Social media listening data is being used to accurately predict sales in the short term, providing businesses with signals about their current environment. These forecasts allow companies to take action by responding to expected changes in demand. Initially based on buzz volume, prediction models have matured to capture the content and characteristics of online discussion that drive sales. Marketers and advertisers can leverage those qualities to create and implement strategies and tactics that resonate with customers and link directly to revenue growth.

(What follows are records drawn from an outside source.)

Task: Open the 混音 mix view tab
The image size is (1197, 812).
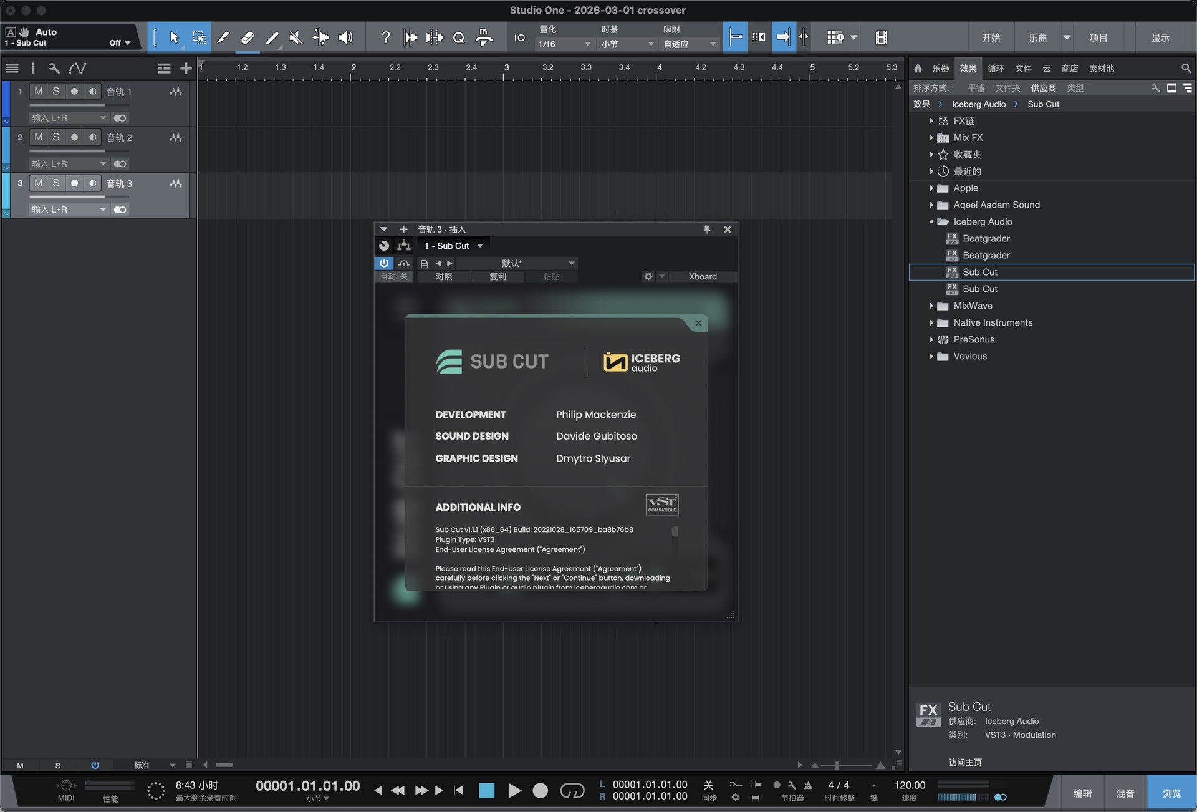Action: pos(1125,793)
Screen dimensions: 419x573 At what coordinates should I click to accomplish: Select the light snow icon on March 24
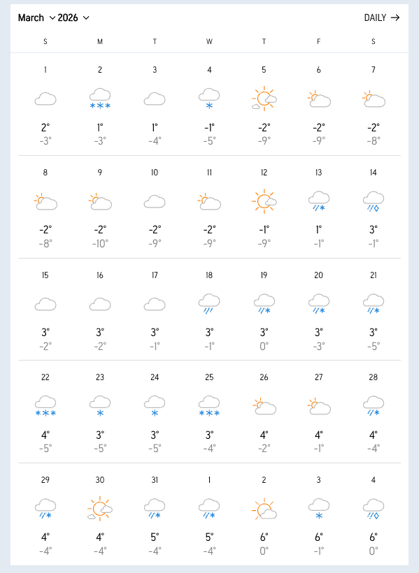(154, 405)
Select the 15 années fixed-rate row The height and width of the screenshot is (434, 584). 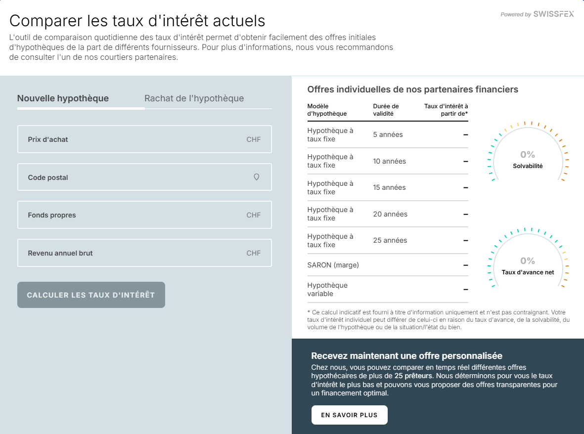[x=388, y=188]
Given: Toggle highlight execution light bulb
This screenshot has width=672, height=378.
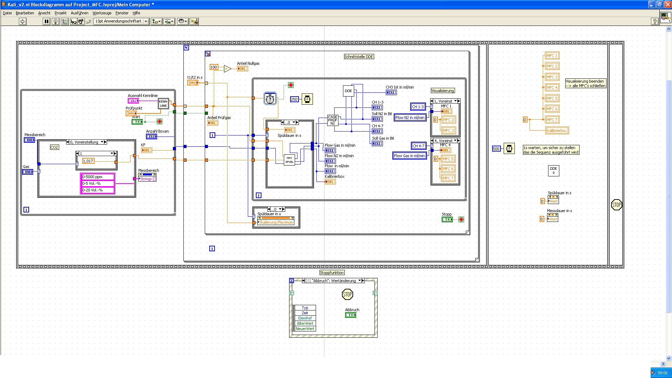Looking at the screenshot, I should click(55, 21).
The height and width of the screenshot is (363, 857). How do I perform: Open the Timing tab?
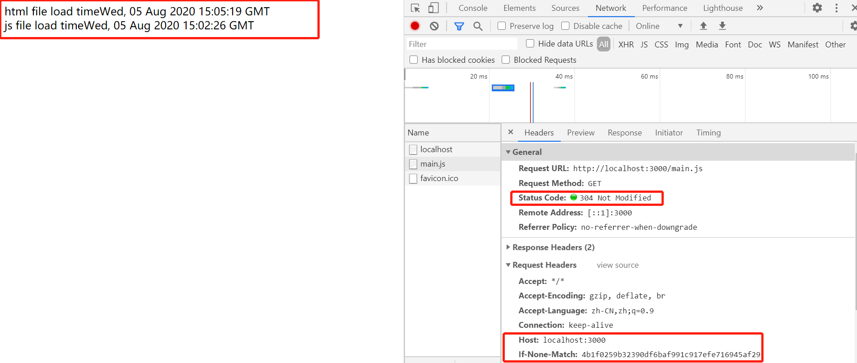tap(708, 133)
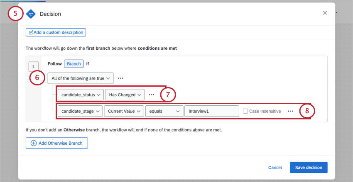Click the pencil icon in custom description button

click(x=31, y=32)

Because customers and prospects are not automatons, you must carefully consider the pros and cons in discussions, consider the writer's or speaker's perspective, and act according to their judgment. Conventional notions of the impact of influence, sentiment, and product ratings do not apply across the board, and companies need to reflect upon the applicability of these ideas to their specific situations. Last, listening-based sales predictions provide measures that nearly every function appreciates and understands. Sharing them across your organization can bring the value of listening to the entire enterprise.